It’s been about a year since the last studio I worked for closed, and I decided not to update my résumé. In that year, Lona and I have built something together that we hope will soon stand on its own. This is my attempt to document that first year in hindsight.
Lona and I both come from creative tech backgrounds. She’s a singer, theater director, and audio engineer. I’m a software engineer—both in and out of the games industry—and I’ve dabbled in game design and visual arts. But we wanted a clear separation of concerns for our job titles and eventual roles at the company, so we decided she would be Creative Director and I would be Technical Director.
I suppose it didn’t matter much since we’re mostly directing each other, but knowing our lanes has definitely helped keep things moving. I still contributed as a designer, and she still got her hands dirty in‑engine with level design and scripting dialog trees. But when it came time to solve specific problems or make important creative decisions, we knew who owned what.
For our first game, we decided to build a single‑player experience. This kept the testing loop simple and avoided the overhead of running servers. We knew we planned to add multiplayer and expand our shop later, so we needed to be careful not to drift too far into total isolation with a one‑off codebase. To that end, we needed a good framework—a good game engine.

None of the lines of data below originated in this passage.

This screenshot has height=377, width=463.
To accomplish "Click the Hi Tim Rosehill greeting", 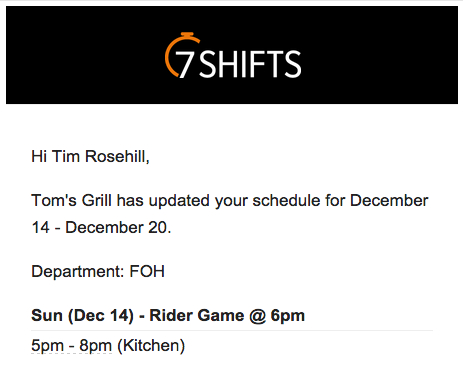I will pos(90,156).
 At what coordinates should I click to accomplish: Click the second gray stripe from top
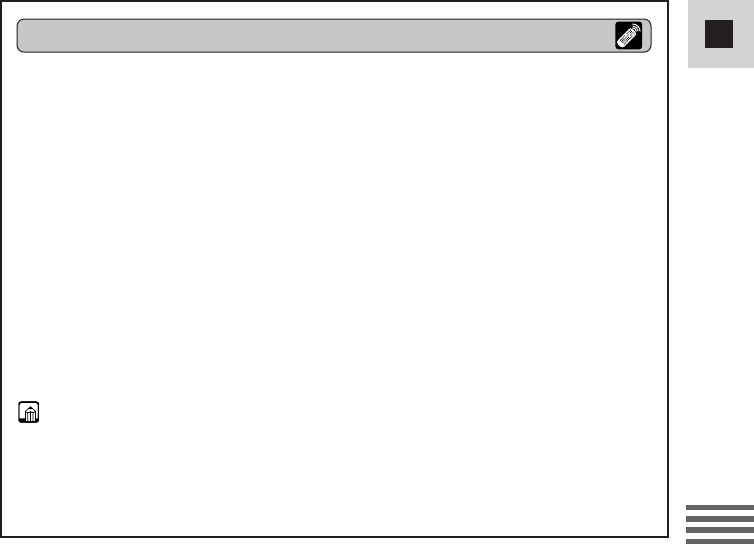(720, 519)
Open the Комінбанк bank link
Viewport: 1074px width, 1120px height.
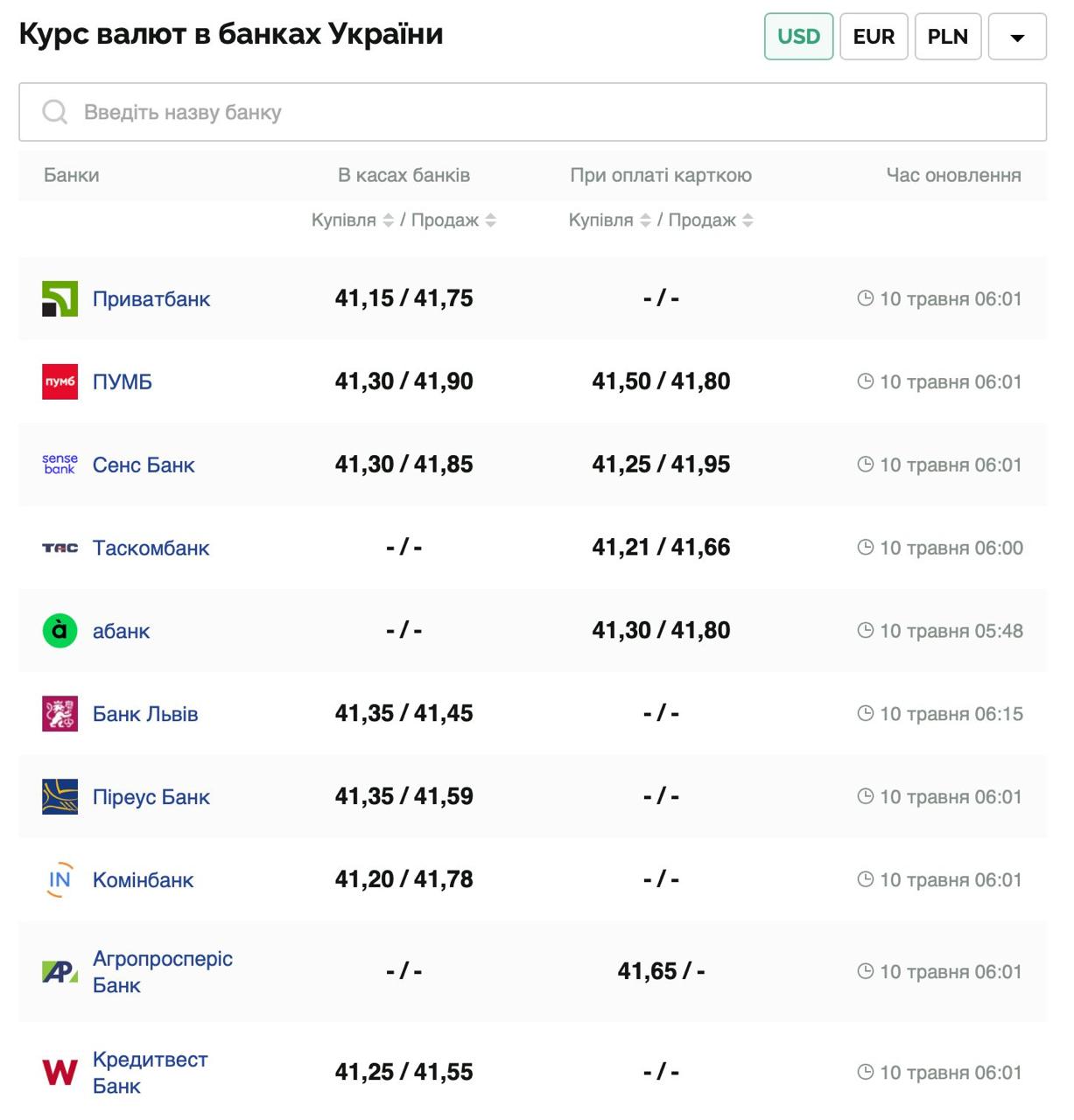143,880
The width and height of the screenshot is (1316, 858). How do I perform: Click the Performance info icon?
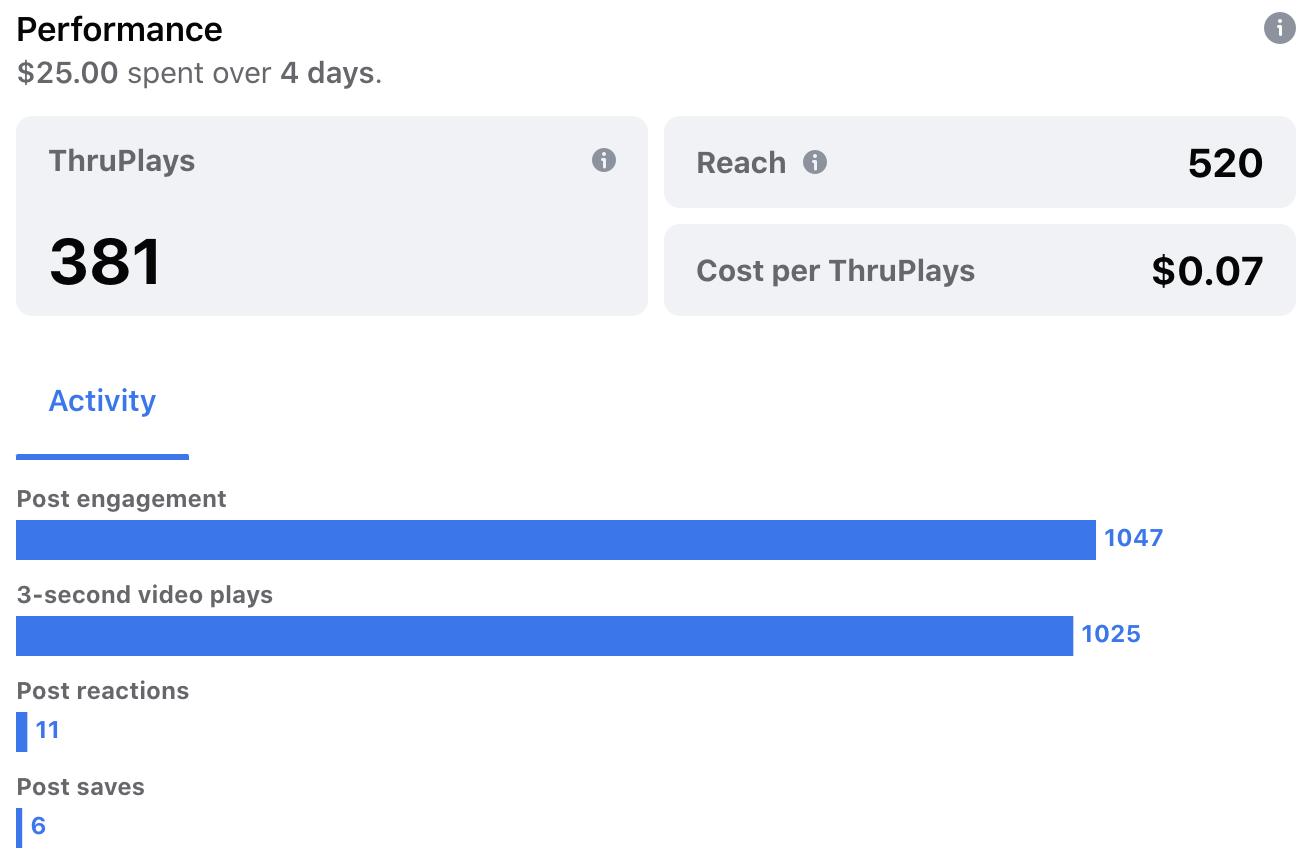(1279, 28)
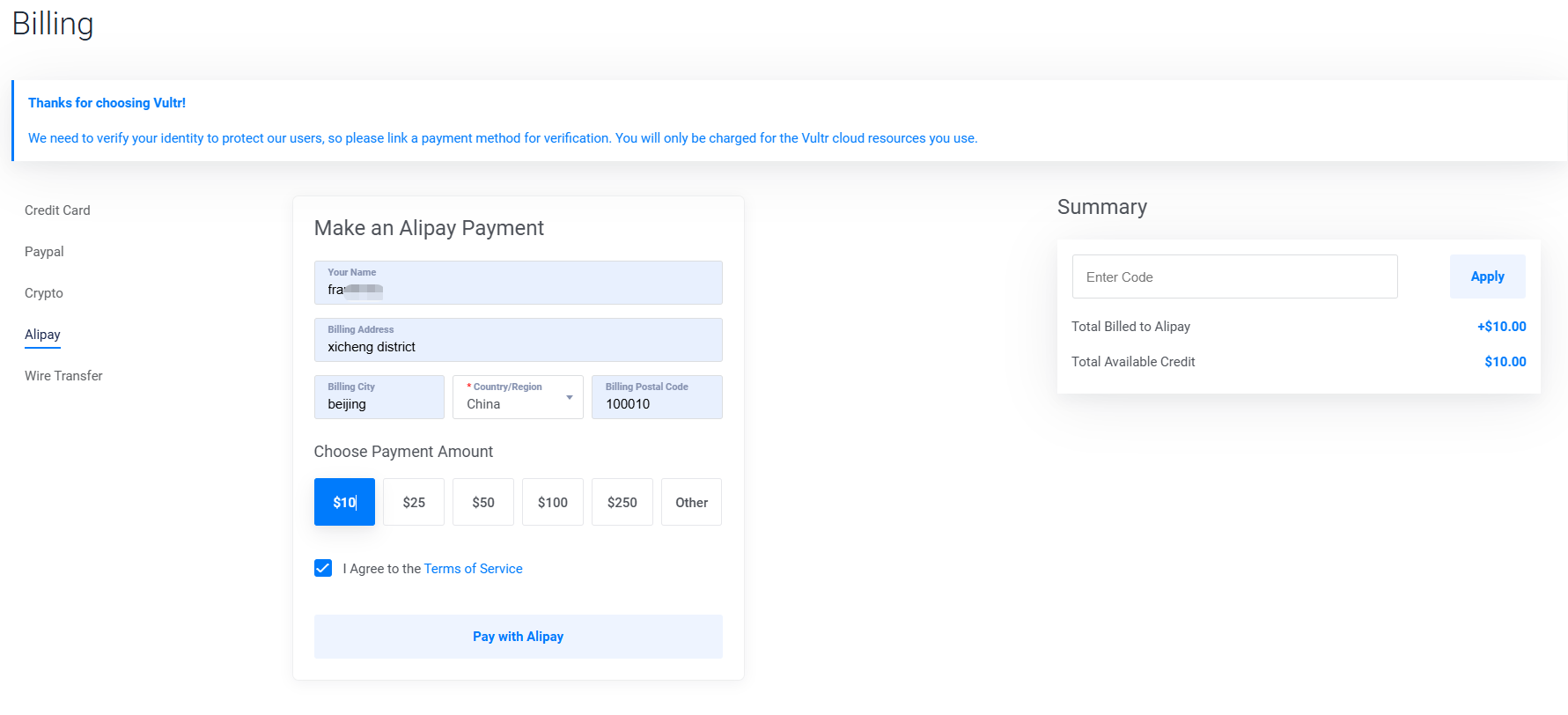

I know many solo and indie devs prefer Unity or Godot lately, but I’ve been working in Unreal Engine since the Unreal 3 UDK was new, and all of my professional game‑dev experience has been in UE4 and UE5. So we picked Unreal 5 not only for its feature set, but for my skill set.
During COVID, Lona got deep into Animal Crossing while I spent a lot of time catching up with Breath of the Wild, and we both sank many, many months into Stardew Valley. By the time we committed to UE5, we had a pretty good idea of the genre we wanted to pursue. We would blend the games we loved into a singular experience—a Cozy Adventure.
I’ll save the game‑design details for another post and focus here on how we planned to build this thing. We needed tools, systems, art, sound, code—everything. Where to start?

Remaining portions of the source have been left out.